• EXERCISE REQUIREMENTS: Copy the data below word for word, from the line with "Task: Open the lovenfiii" up to and including the line with "click(x=713, y=821)".

• DATA SHOWN:
▶

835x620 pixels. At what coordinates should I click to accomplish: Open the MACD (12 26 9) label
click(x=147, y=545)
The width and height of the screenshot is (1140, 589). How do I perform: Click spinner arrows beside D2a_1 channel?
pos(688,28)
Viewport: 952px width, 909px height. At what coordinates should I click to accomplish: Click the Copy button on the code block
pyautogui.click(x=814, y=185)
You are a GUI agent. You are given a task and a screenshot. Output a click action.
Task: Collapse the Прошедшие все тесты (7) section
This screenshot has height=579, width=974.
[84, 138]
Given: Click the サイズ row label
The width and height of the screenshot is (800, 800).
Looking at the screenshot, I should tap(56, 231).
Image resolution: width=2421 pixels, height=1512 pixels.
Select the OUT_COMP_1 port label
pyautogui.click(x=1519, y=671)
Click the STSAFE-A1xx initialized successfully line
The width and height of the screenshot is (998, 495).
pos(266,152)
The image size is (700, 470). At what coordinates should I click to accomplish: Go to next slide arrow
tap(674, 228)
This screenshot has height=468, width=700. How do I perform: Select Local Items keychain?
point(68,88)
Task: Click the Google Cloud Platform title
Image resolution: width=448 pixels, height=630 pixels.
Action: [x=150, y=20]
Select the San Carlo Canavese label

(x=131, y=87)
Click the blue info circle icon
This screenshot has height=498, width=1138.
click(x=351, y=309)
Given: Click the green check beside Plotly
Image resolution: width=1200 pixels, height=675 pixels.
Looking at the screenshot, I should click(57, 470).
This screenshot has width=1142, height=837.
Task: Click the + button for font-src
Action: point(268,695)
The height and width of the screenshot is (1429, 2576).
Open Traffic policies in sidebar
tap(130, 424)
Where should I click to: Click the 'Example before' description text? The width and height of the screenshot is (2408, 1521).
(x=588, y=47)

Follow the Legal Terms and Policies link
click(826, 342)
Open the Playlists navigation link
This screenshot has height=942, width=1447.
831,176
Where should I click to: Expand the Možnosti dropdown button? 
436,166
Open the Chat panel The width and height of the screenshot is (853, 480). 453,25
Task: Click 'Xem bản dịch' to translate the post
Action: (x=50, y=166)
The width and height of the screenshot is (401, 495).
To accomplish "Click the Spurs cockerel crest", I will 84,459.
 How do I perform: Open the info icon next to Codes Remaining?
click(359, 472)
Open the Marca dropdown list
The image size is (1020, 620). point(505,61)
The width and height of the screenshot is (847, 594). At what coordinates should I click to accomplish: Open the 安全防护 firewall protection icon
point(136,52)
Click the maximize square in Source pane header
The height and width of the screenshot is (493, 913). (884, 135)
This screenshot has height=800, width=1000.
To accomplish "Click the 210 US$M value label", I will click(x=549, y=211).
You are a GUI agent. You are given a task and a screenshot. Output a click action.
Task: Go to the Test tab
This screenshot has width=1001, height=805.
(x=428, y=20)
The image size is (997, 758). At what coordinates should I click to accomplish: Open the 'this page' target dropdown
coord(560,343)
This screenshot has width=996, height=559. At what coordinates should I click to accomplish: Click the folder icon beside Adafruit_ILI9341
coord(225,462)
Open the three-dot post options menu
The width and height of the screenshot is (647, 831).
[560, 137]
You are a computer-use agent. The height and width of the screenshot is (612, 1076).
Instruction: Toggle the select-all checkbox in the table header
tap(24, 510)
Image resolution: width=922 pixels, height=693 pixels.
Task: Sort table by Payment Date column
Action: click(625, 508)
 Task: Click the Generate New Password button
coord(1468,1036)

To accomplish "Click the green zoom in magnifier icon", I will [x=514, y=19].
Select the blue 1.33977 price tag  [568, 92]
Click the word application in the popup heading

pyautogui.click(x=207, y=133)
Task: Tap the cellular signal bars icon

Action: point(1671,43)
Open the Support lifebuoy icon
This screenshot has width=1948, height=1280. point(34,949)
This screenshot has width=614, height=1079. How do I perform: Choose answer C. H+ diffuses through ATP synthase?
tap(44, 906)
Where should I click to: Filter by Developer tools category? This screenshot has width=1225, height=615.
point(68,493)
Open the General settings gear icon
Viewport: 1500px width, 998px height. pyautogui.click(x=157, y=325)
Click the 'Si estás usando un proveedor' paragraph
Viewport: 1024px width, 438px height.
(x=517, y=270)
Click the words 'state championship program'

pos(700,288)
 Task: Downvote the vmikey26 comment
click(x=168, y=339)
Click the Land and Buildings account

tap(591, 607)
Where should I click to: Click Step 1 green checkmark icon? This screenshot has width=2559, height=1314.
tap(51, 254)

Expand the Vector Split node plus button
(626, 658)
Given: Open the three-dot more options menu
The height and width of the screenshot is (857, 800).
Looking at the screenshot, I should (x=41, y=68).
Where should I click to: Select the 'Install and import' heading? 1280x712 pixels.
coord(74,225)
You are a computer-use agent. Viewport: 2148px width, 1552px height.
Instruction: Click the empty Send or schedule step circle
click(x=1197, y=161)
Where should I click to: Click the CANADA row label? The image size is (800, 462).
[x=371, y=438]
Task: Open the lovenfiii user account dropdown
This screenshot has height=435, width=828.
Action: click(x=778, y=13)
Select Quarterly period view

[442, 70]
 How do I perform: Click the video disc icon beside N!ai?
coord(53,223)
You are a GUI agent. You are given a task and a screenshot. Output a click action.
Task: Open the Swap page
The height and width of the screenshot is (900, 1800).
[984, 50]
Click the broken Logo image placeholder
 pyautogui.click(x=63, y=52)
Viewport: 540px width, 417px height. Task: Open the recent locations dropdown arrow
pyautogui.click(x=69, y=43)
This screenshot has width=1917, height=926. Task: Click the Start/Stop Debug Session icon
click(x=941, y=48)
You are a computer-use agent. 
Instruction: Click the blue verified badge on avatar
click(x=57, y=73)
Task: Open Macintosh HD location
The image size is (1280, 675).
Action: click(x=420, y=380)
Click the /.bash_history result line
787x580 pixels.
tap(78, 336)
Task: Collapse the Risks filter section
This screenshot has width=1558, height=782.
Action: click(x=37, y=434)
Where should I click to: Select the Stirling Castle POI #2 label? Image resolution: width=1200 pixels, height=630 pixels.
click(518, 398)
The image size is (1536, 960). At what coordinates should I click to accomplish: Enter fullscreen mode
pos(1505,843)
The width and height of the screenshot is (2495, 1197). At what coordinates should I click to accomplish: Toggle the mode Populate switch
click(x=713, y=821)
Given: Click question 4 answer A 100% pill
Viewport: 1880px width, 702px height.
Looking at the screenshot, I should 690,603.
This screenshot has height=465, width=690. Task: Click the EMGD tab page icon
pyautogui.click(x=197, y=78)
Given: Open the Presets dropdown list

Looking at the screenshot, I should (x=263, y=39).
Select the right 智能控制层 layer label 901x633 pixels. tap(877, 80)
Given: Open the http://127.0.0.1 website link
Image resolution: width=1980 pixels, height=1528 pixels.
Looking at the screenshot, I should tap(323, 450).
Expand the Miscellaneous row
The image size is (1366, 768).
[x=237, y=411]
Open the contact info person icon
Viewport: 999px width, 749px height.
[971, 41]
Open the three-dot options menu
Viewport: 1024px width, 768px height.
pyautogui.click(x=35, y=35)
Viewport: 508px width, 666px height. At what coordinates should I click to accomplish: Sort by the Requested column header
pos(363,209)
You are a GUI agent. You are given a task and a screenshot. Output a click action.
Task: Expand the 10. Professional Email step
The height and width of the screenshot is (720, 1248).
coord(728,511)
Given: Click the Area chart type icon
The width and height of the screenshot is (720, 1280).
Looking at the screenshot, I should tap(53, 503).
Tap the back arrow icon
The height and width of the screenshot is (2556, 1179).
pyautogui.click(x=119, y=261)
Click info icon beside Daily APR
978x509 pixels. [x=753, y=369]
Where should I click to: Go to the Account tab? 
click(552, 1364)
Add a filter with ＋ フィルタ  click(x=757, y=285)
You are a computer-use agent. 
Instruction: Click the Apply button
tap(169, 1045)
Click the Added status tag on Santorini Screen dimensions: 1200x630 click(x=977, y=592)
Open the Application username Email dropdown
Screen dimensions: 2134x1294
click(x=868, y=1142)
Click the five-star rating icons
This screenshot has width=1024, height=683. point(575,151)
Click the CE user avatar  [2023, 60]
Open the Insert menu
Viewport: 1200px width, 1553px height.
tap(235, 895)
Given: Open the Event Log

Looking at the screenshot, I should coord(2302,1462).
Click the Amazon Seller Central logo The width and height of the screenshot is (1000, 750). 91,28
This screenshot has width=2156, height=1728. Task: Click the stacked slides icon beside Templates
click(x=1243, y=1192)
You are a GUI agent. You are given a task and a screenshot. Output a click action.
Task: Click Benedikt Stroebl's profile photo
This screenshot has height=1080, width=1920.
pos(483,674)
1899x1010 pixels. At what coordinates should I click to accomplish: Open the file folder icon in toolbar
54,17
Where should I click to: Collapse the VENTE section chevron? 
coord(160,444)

◀

• OUTPUT FOR THIS EXERCISE:
Task: Open the lovenfiii user account dropdown
This screenshot has height=435, width=828.
Action: click(x=778, y=13)
Select Quarterly period view

[442, 70]
 How do I perform: Click the video disc icon beside N!ai?
coord(53,223)
You are a GUI agent. You are given a task and a screenshot. Output a click action.
Task: Open the Swap page
The height and width of the screenshot is (900, 1800).
[984, 50]
Click the broken Logo image placeholder
 pyautogui.click(x=63, y=52)
Viewport: 540px width, 417px height. Task: Open the recent locations dropdown arrow
pyautogui.click(x=69, y=43)
This screenshot has width=1917, height=926. Task: Click the Start/Stop Debug Session icon
click(x=941, y=48)
You are a computer-use agent. 
Instruction: Click the blue verified badge on avatar
click(x=57, y=73)
Task: Open Macintosh HD location
The image size is (1280, 675).
Action: click(x=420, y=380)
Click the /.bash_history result line
787x580 pixels.
tap(78, 336)
Task: Collapse the Risks filter section
This screenshot has width=1558, height=782.
Action: click(x=37, y=434)
Where should I click to: Select the Stirling Castle POI #2 label? Image resolution: width=1200 pixels, height=630 pixels.
click(518, 398)
The image size is (1536, 960). At what coordinates should I click to accomplish: Enter fullscreen mode
pos(1505,843)
The width and height of the screenshot is (2495, 1197). At what coordinates should I click to accomplish: Toggle the mode Populate switch
click(x=713, y=821)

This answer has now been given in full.